The results from this study suggest that using a buttons-based input design on the steering wheel is the most efficient type of interaction compared to the touchpad and free-hand input designs. On the other hand, the free-hand interaction design showed to be very attractive to the participants. However, the efficiency of that device was very poor. This could be due to the fact that the free-hand input interaction design was the only interface that did not provide haptic feedback, which could have contributed to the poor performance of the interface. The touchpad and the buttons input designs provided haptic feedback for every selection, which may have resulted in less looking at the HUD compared to the free-hand input design, where drivers probably looked more often to reassure their commands (each part of the tasks) were completed successfully. Such distractions, however, could be eliminated also for free-hand interactions by using free-hand devices that provide haptic feedback generated using ultrasound [8, 11].

Besides the impact of secondary tasks on driving performance and cognitive load, also the road type and geometry can have an effect on those variables as already shown in a study by Jeong et al.. They showed that SDLP and cognitive load are affected by an interaction of road geometry and secondary task characteristics [15]. Kun on the other hand, published results that report just opposite - higher SDLP on highways than in a city [18].

From this study, we can conclude that although newer input designs can be very attractive, their implementation into the vehicles infotainment system should be done wisely and carefully. Furthermore, the results of this study showed that the use of conventional buttons on the steering wheel still shows the best results for interacting with the infotainment system for both easy (country road) and more complex (city road) driving situations.

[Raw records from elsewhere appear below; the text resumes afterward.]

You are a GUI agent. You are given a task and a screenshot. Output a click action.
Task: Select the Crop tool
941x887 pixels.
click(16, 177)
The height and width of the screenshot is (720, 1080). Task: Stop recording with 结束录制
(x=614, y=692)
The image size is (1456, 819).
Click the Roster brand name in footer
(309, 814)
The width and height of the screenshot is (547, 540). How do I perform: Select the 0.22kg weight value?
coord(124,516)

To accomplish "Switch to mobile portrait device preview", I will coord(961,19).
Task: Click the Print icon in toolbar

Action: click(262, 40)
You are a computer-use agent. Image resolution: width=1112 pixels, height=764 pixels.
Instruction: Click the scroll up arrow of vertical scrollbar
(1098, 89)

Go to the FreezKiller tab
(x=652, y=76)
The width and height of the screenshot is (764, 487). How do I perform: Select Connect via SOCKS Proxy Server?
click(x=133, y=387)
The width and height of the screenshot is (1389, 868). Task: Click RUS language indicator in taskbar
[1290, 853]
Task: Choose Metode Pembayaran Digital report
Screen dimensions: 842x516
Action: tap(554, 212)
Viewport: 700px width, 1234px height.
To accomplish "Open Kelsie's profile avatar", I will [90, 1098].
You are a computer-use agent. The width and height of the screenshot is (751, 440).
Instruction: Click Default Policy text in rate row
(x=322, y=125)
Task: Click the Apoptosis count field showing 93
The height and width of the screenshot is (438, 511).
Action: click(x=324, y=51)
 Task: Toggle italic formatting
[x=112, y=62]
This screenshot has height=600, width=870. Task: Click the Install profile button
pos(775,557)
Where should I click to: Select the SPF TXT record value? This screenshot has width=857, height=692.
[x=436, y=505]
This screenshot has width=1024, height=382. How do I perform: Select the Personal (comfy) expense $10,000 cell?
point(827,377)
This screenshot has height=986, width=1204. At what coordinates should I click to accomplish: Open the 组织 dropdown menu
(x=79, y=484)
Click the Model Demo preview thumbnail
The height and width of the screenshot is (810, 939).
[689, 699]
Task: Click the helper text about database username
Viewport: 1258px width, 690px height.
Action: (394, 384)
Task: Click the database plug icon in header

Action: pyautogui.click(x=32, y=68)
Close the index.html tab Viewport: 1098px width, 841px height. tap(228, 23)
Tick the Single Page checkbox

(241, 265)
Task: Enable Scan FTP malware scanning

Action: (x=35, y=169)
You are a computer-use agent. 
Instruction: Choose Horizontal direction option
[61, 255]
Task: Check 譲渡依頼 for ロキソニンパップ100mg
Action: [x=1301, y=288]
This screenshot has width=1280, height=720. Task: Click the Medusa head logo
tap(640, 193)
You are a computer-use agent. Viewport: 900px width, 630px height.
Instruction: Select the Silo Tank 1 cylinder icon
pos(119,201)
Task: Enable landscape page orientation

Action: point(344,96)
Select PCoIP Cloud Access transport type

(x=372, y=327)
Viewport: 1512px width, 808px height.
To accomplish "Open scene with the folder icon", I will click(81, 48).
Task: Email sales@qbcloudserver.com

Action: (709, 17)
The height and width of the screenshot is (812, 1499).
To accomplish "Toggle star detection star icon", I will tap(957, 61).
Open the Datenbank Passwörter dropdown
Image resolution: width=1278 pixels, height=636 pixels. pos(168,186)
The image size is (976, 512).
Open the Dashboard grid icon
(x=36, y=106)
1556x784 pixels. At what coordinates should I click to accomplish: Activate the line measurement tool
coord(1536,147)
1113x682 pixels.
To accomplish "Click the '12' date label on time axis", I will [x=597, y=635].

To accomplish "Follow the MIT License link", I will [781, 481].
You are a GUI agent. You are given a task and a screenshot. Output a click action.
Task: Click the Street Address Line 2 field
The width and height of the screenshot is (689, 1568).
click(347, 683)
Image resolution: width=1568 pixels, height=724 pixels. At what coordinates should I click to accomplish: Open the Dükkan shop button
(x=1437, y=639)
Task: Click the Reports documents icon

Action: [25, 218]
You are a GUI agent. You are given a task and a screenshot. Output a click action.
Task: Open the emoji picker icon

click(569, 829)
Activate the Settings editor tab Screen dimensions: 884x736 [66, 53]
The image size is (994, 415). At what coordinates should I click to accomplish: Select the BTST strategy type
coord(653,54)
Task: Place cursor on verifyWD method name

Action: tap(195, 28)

However, it is important to take into consideration also of the fact that a lot of vehicles today have implemented buttons on the steering wheel for interaction with IVIS, and that a lot of the participants could have been more familiar with this interaction design compared to the newer designs. Although we tried to minimize the novelty effect by first presenting each interaction design and showing the participants how to use it, the prior knowledge may still have had an effect on the results. An additional limitation of this study could be also the use of a driving simulator instead of a real vehicle. However, simulators provide a more controllable and repeatable environment without putting the participants at risk, which was one of the main reasons why this (and many related studies) are performed in a simulated environment. Longer driving trials could reduce the simulator novelty effect, but also increase the risk for simulation sickness and loss of participant’s motivation for completing the tasks in the study.

Future research will take into consideration all the findings from this study, especially possible improvements on specific interface implementations, such as implantation of multimodal interaction and more diverse gesture recognition [17, 33] or active feedback. [11]. We see a big potential particularly in better implementation of our free-hand interaction system, which proved to be very attractive and well accepted by users, but lacked robustness and efficiency. Our study showed that each interface design has its own pros and cons, which strongly depends on the current driving conditions and driver’s mental state. Therefore, we also want to combine these interface designs into a multimodal input interface which will enable drivers to freely select the most convenient interaction mode at any time. Although safety should play the most important role when selecting the most appropriate interface in different driving conditions, driver’s preferences and personal judgment should also be considered whenever possible.